[What you are asked to do]: Give an exact copy of the lines from the beginning of the listing below to the "You are a computer-use agent. The image" line, inclusive.

-- Opening Marker --

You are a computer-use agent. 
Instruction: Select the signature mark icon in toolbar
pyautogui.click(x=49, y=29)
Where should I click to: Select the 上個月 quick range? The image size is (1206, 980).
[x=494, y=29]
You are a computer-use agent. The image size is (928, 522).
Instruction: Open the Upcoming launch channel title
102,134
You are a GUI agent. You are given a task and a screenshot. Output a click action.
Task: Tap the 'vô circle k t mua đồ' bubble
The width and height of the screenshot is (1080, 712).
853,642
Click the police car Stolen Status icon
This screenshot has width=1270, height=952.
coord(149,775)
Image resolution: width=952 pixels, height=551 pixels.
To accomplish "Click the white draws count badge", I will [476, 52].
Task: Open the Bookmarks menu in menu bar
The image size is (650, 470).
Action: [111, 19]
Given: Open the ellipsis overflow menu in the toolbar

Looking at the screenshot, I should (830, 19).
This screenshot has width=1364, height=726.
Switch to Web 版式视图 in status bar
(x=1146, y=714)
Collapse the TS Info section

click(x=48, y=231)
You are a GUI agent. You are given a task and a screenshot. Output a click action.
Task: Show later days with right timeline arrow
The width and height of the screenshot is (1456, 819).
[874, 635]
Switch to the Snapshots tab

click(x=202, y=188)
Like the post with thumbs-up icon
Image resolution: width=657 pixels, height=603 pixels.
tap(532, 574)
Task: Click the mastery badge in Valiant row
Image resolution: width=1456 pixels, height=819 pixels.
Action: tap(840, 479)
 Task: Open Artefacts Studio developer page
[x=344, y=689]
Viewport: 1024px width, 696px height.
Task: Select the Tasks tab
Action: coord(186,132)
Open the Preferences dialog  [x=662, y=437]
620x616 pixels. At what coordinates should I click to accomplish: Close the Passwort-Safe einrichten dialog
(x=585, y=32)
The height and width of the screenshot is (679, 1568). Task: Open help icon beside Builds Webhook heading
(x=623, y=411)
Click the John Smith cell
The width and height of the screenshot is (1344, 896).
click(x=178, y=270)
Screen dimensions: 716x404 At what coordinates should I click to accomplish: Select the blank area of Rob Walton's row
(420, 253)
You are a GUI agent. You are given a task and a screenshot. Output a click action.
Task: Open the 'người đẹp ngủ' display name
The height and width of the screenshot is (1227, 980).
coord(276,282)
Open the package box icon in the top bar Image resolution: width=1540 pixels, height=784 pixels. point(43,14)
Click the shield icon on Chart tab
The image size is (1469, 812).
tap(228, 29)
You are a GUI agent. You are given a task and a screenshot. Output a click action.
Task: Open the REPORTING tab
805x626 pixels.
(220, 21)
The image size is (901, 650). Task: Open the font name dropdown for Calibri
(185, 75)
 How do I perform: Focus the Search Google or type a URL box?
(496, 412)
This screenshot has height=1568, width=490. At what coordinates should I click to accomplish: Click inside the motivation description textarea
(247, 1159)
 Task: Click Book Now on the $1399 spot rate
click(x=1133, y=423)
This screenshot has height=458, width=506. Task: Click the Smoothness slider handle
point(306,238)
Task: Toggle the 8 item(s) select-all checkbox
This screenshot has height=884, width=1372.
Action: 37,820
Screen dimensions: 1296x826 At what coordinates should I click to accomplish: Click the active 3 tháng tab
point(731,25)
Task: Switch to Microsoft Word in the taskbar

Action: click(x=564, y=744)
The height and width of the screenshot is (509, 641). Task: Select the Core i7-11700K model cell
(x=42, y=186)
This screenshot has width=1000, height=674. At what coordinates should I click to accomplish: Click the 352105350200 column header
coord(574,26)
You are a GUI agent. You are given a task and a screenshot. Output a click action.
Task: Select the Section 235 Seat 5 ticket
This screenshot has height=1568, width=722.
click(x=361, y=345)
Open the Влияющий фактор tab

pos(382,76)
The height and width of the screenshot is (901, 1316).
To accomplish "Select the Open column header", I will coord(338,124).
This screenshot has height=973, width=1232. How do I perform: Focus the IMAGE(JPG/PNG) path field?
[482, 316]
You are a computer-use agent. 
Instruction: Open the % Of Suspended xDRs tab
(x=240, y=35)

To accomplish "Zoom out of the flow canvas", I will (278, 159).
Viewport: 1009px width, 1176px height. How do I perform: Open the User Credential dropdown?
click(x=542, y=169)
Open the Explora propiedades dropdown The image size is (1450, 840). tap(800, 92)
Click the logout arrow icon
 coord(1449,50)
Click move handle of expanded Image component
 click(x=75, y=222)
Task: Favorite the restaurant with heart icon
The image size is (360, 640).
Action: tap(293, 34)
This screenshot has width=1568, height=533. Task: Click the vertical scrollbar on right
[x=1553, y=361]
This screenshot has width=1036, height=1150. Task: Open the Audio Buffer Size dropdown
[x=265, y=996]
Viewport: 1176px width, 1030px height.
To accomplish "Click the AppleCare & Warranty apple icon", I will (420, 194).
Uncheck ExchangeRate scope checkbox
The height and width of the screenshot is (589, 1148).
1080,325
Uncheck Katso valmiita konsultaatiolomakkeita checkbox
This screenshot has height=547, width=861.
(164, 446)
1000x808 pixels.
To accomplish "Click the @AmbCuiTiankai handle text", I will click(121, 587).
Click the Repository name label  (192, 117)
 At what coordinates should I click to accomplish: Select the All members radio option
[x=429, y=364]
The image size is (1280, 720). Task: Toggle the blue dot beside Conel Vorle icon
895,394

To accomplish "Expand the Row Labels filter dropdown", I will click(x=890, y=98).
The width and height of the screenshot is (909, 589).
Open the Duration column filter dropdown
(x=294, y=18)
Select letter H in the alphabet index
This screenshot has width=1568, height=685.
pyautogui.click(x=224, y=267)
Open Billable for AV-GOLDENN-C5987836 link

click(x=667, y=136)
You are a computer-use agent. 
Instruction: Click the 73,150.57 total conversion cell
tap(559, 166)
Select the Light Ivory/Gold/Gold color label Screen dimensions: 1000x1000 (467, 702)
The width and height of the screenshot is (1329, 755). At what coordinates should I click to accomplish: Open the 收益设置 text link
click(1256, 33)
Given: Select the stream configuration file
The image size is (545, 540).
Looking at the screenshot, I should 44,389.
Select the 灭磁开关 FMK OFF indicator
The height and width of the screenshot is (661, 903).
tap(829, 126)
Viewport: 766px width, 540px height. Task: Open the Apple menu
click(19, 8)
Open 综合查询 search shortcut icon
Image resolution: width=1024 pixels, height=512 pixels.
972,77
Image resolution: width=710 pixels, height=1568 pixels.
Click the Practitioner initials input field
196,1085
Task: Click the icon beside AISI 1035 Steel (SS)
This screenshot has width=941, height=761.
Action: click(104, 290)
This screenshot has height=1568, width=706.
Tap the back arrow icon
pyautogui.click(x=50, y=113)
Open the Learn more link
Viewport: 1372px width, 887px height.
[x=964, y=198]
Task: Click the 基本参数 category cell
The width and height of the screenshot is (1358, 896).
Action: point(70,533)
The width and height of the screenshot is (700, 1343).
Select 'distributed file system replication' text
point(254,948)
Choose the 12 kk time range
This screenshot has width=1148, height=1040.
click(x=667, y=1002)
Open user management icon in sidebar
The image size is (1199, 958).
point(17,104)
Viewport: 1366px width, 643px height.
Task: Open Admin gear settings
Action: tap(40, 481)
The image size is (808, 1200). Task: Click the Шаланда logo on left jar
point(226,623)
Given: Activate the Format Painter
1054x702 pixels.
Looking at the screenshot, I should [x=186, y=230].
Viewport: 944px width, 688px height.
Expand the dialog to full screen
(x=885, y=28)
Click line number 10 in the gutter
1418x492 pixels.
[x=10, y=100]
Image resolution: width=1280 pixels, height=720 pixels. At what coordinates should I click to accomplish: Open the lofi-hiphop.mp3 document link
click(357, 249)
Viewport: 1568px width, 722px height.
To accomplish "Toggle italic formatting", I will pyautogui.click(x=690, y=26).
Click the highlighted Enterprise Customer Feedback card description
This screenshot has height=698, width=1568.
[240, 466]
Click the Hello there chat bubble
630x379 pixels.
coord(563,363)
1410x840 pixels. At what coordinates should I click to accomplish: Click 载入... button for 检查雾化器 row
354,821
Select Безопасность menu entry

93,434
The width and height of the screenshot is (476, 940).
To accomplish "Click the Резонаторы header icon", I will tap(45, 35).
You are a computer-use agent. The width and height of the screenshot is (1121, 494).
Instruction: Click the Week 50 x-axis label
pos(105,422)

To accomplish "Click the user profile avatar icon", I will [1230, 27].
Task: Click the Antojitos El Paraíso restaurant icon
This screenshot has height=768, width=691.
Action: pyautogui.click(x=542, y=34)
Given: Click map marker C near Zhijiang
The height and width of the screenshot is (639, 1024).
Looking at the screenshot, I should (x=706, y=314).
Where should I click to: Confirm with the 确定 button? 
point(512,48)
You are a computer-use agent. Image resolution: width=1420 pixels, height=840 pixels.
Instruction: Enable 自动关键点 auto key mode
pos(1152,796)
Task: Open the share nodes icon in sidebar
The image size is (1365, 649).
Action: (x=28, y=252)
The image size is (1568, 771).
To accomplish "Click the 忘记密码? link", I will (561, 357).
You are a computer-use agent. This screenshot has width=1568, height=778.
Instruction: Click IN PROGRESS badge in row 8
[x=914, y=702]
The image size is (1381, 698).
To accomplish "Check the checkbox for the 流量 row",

-- Closing Marker --

[Result of the exercise]:
You are a computer-use agent. 
Instruction: Select the signature mark icon in toolbar
pyautogui.click(x=49, y=29)
Where should I click to: Select the 上個月 quick range? The image size is (1206, 980).
[x=494, y=29]
You are a computer-use agent. The image size is (928, 522).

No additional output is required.